[PATCH] pretty-options.txt: describe supported encoding

git@vger.kernel.org mailing list mirror (one of many)
 help / color / mirror / code / Atom feed

* [PATCH] pretty-options.txt: describe supported encoding
@ 2021-08-26 21:34 Christopher Yeleighton via GitGitGadget
  2021-08-27 10:46 ` Bagas Sanjaya
  0 siblings, 1 reply; 7+ messages in thread
From: Christopher Yeleighton via GitGitGadget @ 2021-08-26 21:34 UTC (permalink / raw)
  To: git; +Cc: Christopher Yeleighton, Christopher Yeleighton

From: Christopher Yeleighton <ne01026@shark.2a.pl>

Please fix the manual for git log.  It should say what encoding is recognised
(namely if supported by iconv(1), except that POSIX character maps of
iconv(1p) are not supported), and that an unrecognised encoding is ignored.

Signed-off-by:  <ne01026@shark.2a.pl>
---
    log: describe supported encoding

Published-As: https://github.com/gitgitgadget/git/releases/tag/pr-git-1079%2Fyecril71pl%2Fpatch-1-v1
Fetch-It-Via: git fetch https://github.com/gitgitgadget/git pr-git-1079/yecril71pl/patch-1-v1
Pull-Request: https://github.com/git/git/pull/1079

 Documentation/pretty-options.txt | 10 +++++++---
 1 file changed, 7 insertions(+), 3 deletions(-)
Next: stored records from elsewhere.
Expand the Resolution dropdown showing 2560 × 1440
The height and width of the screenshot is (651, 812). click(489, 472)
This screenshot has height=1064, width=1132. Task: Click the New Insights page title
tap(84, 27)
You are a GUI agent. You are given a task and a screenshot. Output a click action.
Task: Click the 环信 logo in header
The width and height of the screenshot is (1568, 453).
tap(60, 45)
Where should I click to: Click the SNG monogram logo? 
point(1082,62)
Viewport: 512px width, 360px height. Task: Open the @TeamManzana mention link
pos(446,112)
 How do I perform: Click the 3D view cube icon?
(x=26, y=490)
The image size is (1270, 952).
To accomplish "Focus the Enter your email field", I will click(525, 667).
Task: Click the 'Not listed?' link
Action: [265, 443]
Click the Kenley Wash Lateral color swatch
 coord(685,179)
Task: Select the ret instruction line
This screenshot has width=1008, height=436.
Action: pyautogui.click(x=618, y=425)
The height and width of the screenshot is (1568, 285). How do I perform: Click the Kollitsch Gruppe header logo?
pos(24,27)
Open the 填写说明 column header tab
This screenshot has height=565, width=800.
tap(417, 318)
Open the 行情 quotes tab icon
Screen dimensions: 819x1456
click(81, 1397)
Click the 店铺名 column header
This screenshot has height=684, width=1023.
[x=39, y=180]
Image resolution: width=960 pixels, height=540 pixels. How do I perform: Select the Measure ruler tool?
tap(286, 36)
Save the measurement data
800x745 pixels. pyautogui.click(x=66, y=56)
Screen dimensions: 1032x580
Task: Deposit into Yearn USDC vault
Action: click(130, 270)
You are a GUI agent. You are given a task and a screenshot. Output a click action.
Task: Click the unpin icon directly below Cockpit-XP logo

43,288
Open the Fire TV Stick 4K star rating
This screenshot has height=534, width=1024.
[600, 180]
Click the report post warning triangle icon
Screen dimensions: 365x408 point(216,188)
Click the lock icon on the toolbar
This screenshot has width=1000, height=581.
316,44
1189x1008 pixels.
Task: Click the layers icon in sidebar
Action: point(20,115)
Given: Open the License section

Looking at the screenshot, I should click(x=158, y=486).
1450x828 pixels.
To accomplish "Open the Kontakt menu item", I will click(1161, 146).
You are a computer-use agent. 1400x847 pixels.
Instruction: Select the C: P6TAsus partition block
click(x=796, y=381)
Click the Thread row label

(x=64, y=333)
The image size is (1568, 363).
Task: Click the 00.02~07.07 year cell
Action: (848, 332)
diff --git a/Documentation/pretty-options.txt b/Documentation/pretty-options.txt
index 27ddaf84a19..4f8376d681b 100644
--- a/Documentation/pretty-options.txt
+++ b/Documentation/pretty-options.txt
@@ -36,9 +36,13 @@ people using 80-column terminals.
 	The commit objects record the encoding used for the log message
 	in their encoding header; this option can be used to tell the
 	command to re-code the commit log message in the encoding
-	preferred by the user.  For non plumbing commands this
-	defaults to UTF-8. Note that if an object claims to be encoded
-	in `X` and we are outputting in `X`, we will output the object
+	preferred by the user.
+	The encoding must be a system encoding supported by iconv(1),
+	otherwise this option will be ignored.
+	POSIX character maps used by iconv(1p) are not supported.
+	For non-plumbing commands this defaults to UTF-8.
+	Note that if an object claims to be encoded in `X`
+	and we are outputting in `X`, we shall output the object
 	verbatim; this means that invalid sequences in the original
 	commit may be copied to the output.
 

base-commit: c4203212e360b25a1c69467b5a8437d45a373cac
-- 
gitgitgadget

^ permalink raw reply related	[flat|nested] 7+ messages in thread

* Re: [PATCH] pretty-options.txt: describe supported encoding
  2021-08-26 21:34 [PATCH] pretty-options.txt: describe supported encoding Christopher Yeleighton via GitGitGadget
@ 2021-08-27 10:46 ` Bagas Sanjaya
  2021-08-27 11:47   ` Krzysztof Żelechowski
  2021-08-27 11:51   ` [PATCH v2] " Krzysztof Żelechowski
  0 siblings, 2 replies; 7+ messages in thread
From: Bagas Sanjaya @ 2021-08-27 10:46 UTC (permalink / raw)
  To: Christopher Yeleighton via GitGitGadget, git
  Cc: Christopher Yeleighton, Christopher Yeleighton

On 27/08/21 04.34, Christopher Yeleighton via GitGitGadget wrote:
> From: Christopher Yeleighton <ne01026@shark.2a.pl>
> 
> Please fix the manual for git log.  It should say what encoding is recognised
> (namely if supported by iconv(1), except that POSIX character maps of
> iconv(1p) are not supported), and that an unrecognised encoding is ignored.
> 
> Signed-off-by:  <ne01026@shark.2a.pl>
> ---

The commit message should be:
"git log recognizes only system encodings supported by iconv(1), but not 
POSIX character maps used by iconv(1p). Document it.".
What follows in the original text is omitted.